This paper builds an Internet social network modeled as a graph in which user IDs or entities are vertices and their similarities are edges. Aiming at this network, we put forward a novel supernetwork-based model of characterizing network social groups by multi factors. This model consists of three basic networks, two visible mappings and one hidden network mapping. The similarities of individuals in defined social networks are calculated by weighting the values of two indices: friend relation and interest similarity. We well solve the problem of getting intrinsic weight values, that is, connection strength values between any two user IDs in online social networks . A weighted social network is constructed so as to lay the foundation for community structure detection, that is, dividing a whole network into subgroups with strong similarity.
The remainder of this paper is organized as follows. In Section 2, we review related work about community structure detection of complex networks. Section 3 presents a new supernetwork based relation model of characterizing network social groups by multi factors. Section 4 gives its concrete algorithm implementation. Experimental analysis and discussion are described in Section 5. Finally, Section 6 outlines conclusion and future work.
2. Related Work
Researchers have uncovered that many complex systems in various fields share some significant topological properties such as small-world property, scale-free property, and community structure, which have already attracted much attention. In particular, the community structure is indeed of considerable importance because it is helpful to understand both structure and function of networks. So far, most works of detecting community structure focus on two kinds of networks: computer-generated networks and real-world networks, including Zachary club network, jazz musician network, C.elegans metabolic network, a university e-mail network, football match network [3, 7, 8], and Web network [9, 10]. This paper treated Internet social networks as the analysis target and further built the weighted social networks. Because the online social networks share many similarities with Web networks, such as running in Internet environment and having virtual community structure, the following section shows related work of detecting community structure of Web networks and online social networks, and methods of analyzing the weighted networks.
Generally, the Web network is modeled as a graph in which Web pages are vertices and hyperlinks are edges. Gary William Flake et al. defined a Web community as a collection of Web pages in which each member page has more hyperlinks within the community than outside the community . And identification of highly related Web pages was put forward based solely on connectivity, without the inherent bias of text-based approaches. The result could be applied to improved search engines, content filtering, and objective analysis of relationships within and between communities on the web. Lefteris Moussiades et al. proposed a novel definition of refined community for the community structure of a Web site. It requires that the number of links connecting a vertex to its community is higher than the number of links connecting the vertex to any other community, but not necessarily higher than the number of links connecting the vertex outside its community. And a novel graph clustering algorithm was put forward to mine refined communities from web sites . It can be seen that much attention was paid to grouping highly related web pages which are identified through hyperlinks of Web sites in Web networks.
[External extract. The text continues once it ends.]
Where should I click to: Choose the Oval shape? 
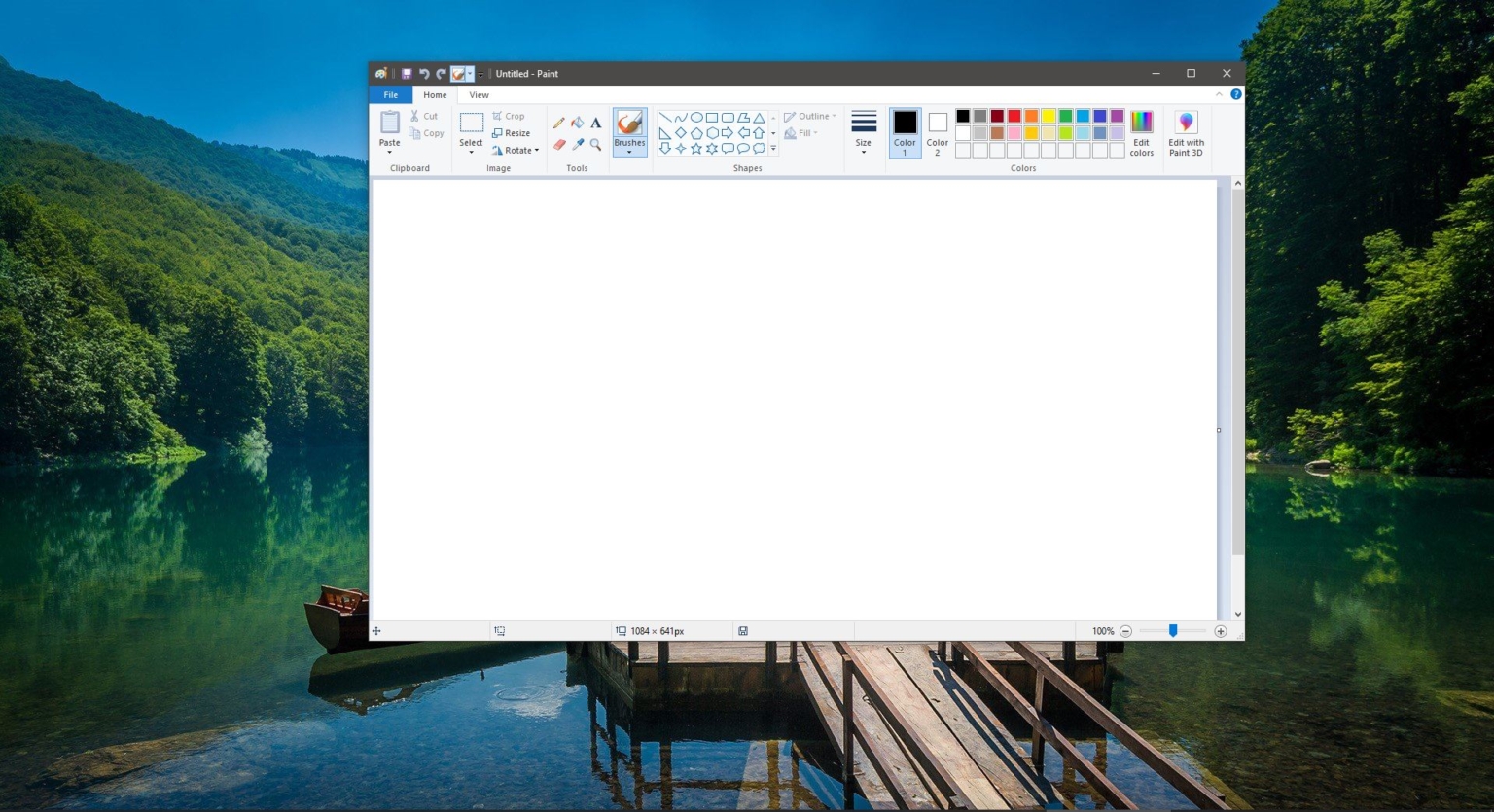coord(696,116)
In the field of extracting online social community structure, Alan made the first study to examine multiple online social networking sites at scale, including Orkut, YouTube, and Flickr. The publicly accessible user links on each site were crawled for obtaining a large portion of each social network’s graph. The authors analyzed the linkages of more than 11 million users from virtual online communities and further illustrated that online social networks have three characteristics: power law, small world, and scale-free [11, 12]. Feng Fu et al. analyzed the structure of one blog community Sina, a kind of social networks, by calculating degree distribution, clustering coefficient, and average shortest path length. They also demonstrated that the blogging network has small-world property and the in and out degree distributions have power-law forms . Makoto Uchida et al analyzed a weblog network in the Japanese Blogosphere in which weblogs are written by bloggers and reflect people’s up-to-date interests. And a community extracting method based on modularity is applied on the weblog network where individual posts are vertices and hyperlinks to/from other weblog posts are edges .
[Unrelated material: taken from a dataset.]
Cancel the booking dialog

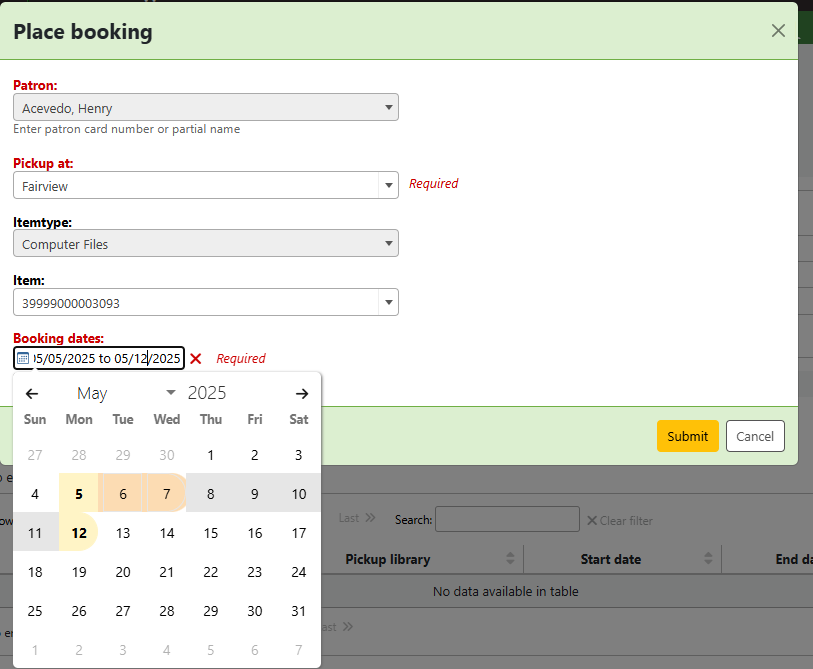tap(755, 436)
We found that most Web and online social networks studied in the current literature were unweighted networks. Ju Xiang et al pointed that the strength of connections is neglected and only the network topology is retained in unweighted networks . Two new concepts: intrinsic weight and structural weight of edges are put forward in this paper. The former represents the strength of connections among various elements of networks. The later that is extracted from the topological structure of network is also related to network topology and helpful to identify inter- or intra- community edges. But how to get the weight values of each edge in weighted network is not mentioned. Newman analyzed weighted networks, in which connections have associated weights that record their strength relative to another . He illustrated that weighted networks can be analyzed using a simple mapping from a weighted network to an unweighted multigraph. Like work in , the method of determining intrinsic weight values of edges is not presented.
This paper aims at proposing a new way to evaluate the similarity level of online social entities and constructs weighted social networks in which user IDs are nodes and their similarities are edges. In fact, many factors, such as social relation and interest, have an effect on the similarity between two social entities. Thus, it is very important to propose a formal model that combines multi attributes to determine connection strength of nodes in online social networks. We should consider the effect of multi factors on the connection strength of vertices in order to evaluate the similarities of user entities comprehensively.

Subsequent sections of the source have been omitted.